Friday, April 15, 2005

More on Bankruptcy Reform (from Asymmetrical Information)

Megan McArdale has been in her cave the last few days preparing some salvos on personal bankruptcy reform. She poked her head out today, and makes a couple of excellent posts (looks like it's six more weeks of bankruptcy issues ;0):

The Economics of Bankruptcy provides a link to an excellent post by William Sjostrom over at Atlantic Blog. It discusses the problems of moral hazard and adverse selection that have to be considered when analyzing the economics of the credit markets.


In Who's To Blame For Bankruptcy, she frames the issue in terms of tempters (the credit car compoanies) versus temptees (the borrowers). IMHO, the best lines are:

...those opposing bankruptcy tried to have it both ways: "people going into bankruptcy are desperate, not deadbeats" and "it's the credit card company's fault anyway for lending them too much money".
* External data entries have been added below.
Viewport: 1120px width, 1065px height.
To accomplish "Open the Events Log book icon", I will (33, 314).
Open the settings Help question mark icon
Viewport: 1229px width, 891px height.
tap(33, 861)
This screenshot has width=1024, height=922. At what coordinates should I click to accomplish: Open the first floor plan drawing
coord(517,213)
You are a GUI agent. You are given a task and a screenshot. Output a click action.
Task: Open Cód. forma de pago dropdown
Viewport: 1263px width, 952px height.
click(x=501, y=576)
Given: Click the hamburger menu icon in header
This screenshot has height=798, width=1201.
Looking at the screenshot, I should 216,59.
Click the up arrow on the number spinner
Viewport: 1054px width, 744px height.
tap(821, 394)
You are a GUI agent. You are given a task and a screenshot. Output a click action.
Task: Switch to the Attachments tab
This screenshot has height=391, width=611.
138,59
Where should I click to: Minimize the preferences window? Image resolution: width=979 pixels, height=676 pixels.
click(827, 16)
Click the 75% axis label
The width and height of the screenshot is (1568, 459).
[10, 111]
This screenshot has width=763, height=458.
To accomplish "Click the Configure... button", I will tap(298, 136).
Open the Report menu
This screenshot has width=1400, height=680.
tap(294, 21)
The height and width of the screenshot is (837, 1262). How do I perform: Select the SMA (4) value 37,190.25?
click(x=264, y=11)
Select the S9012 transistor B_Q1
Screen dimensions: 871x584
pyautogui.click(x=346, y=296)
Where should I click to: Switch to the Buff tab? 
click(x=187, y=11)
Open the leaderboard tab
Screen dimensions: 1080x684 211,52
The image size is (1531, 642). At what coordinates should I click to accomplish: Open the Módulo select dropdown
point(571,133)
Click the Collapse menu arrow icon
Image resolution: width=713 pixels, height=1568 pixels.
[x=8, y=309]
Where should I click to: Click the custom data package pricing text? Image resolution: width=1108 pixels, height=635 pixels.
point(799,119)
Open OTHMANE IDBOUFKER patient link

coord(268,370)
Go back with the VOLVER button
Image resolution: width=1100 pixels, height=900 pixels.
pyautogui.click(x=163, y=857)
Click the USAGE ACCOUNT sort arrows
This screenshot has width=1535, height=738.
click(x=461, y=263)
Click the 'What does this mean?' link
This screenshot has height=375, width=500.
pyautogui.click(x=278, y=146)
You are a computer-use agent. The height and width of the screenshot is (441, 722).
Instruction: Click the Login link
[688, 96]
But these cannot both be true. If people really needed the money, to put food on the table or shoes on the kids, then it's hard to argue that they would have been somehow better off without the credit cards. And if they spent the money on things they didn't need, well then surely most of the responsibility has to lie on their shoulders?

Mark Kleiman gets around this problem by arguing that you've got two villains here--the tempters and the tempted--and it's unfair to punish only the tempted. Fair enough, except that I don't exactly understand how requiring people to fulfil contracts they've undertaken is "punishment".

...The other problem with saying we shouldn't punish the temptee unless we also punish the tempter is, of course, that none of the people making this argument have any interest in punishing the temptee.
Finally, in How Much Bankruptcy Fraud Is There, she provides a pointer to a summary of a study that examines the likely frequency of fraudulent filings (the study estimates that the number is significantly more than the oft-cited 10% number).